Collected data entries:
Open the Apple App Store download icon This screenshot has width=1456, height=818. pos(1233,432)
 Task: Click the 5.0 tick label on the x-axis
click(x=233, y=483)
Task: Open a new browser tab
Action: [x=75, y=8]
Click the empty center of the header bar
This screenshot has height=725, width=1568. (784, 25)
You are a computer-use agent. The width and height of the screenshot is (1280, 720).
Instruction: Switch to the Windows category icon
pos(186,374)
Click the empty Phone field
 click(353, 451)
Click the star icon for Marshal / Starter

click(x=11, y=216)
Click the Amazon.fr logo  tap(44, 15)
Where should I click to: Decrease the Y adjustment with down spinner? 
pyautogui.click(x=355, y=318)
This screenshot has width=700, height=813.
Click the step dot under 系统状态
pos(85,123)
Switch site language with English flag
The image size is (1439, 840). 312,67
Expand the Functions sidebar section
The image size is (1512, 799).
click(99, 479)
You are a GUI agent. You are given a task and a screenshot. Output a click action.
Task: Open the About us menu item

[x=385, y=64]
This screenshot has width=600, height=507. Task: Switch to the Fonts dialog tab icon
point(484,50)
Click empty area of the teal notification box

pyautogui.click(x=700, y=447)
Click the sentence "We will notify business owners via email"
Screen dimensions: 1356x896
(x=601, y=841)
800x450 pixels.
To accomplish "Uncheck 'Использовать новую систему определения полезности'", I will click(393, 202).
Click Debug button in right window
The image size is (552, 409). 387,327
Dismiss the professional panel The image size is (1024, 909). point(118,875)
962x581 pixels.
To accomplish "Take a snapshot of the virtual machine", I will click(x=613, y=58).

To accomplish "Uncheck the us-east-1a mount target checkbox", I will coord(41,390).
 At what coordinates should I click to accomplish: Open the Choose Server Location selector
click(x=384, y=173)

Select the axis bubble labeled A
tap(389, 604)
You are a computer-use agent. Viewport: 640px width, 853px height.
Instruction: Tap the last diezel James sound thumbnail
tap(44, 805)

PROBLEM: In the records, how many lines include the string "computer"? The answer is that number alone.

WRITTEN RESPONSE: 2